Understanding the math in your business is how you keep everything running correctly, and how you will grow your business.
Understanding the math in your business is how you keep everything running correctly, and how you will grow your business. The more you understand the math, the greater chance you have for success, or at the very least you’ll know why you failed. Generally speaking, dealers get most of the math. They understand target commission rates. They have a handle on fixed expenses. But as they say, the devil is in the details. The analytics. All the metrics associated with staff. Salespeople’s performance metrics. Finance office metrics. Conversions to appointments, test drives, worksheets, and closes. Average grosses and so on. Understanding the performance metrics of your sales staff, in any department allows for the creation of medians and targets, points out areas that need attention and improvement, and ultimately who needs to be cut out in order for the business to remain healthy.

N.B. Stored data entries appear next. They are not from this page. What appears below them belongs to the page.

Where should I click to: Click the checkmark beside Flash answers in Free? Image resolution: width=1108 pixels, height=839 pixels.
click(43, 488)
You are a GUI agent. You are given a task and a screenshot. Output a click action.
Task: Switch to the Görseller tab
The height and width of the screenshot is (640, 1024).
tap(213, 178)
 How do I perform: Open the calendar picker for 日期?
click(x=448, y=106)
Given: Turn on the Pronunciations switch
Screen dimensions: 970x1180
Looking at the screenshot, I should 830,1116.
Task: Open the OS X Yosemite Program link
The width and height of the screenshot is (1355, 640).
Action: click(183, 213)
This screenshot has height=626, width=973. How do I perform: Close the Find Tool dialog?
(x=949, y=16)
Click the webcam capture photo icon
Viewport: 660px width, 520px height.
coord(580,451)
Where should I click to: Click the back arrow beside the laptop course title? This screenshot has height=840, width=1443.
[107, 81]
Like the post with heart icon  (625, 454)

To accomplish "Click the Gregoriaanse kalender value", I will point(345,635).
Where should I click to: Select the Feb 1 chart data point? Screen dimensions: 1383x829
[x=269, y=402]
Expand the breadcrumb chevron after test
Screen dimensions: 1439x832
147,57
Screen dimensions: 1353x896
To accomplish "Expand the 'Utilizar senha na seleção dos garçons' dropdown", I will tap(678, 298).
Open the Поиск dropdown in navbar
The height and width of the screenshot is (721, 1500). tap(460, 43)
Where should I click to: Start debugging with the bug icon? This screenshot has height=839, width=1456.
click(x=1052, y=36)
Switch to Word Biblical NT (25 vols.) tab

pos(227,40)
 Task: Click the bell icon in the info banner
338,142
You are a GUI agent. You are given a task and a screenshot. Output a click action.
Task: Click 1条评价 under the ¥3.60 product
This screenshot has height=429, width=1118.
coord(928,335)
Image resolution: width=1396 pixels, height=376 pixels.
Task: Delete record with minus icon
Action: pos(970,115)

How about marketing? That’s all math. Especially now with the domination of the digital age. Unlike a few decades ago, now you can measure everything. Views, clicks, calls, forms; all traceable back to an ad or message allowing you to repeat the marketing that works, while dismissing the stuff that doesn’t. Gone are the days of throwing an ad in the paper and hoping it works, then counting on your staff to provide you accurate source data. Anyone who’s tried to get accurate source data from sales staff likely has a very sore head from banging it against the wall for so long. Good luck. Understanding how your marketing dollars are converting is the key to stability and growth. The cost of customer acquisition combined with commission rates and the average gross tells you how stable and scalable your business is. It’s just math.
The structure of your business is the processes that exist within it.
The process is what keeps everything together. The structure of your business is the processes that exist within it. Your sales processes in every department. The more refined your sales processes, the better your conversion rates and revenue. How about the processes in parts, accounting, administration? All of those cost money too, and paying attention to the efficiency in those processes leads to cost savings and prevents the ever present expense creep; that slow and steady growth in expenses as businesses age and people make bad decisions.
And that’s where it is. The math is the health check of your processes. If the math starts to change, grosses go down, commissions go up, expenses creep, that’s a sign you should be looking closely at your processes to find ways to correct issues and to prevent even more. But there is one more ingredient that makes the whole thing run. The fuel, if you will, that keeps products and services flowing through your processes. Drive. Motivation. The desire to succeed. There are a lot of jobs and vocations where you can hide almost indefinitely with no drive or motivation, but sales is not one of them. As the employer, it’s your responsibility to look for it in those you hire, and to create and maintain it in those that already work for you. It can’t always be wine and roses, but staying positive and providing positive reinforcement goes a long way to creating a motivated team. Maybe even build in some financial incentives for performance, and away you go.
Look at it this way. If the math measures and represents the potential for profit, and the process is the mechanism in which products and services flow through to generate that profit, then the motivation of the staff, especially those in a sales capacity in any department, is what is going to push those products and services through that process. The more motivated the staff, the more products and services you push. It’s just math. Good luck and good selling.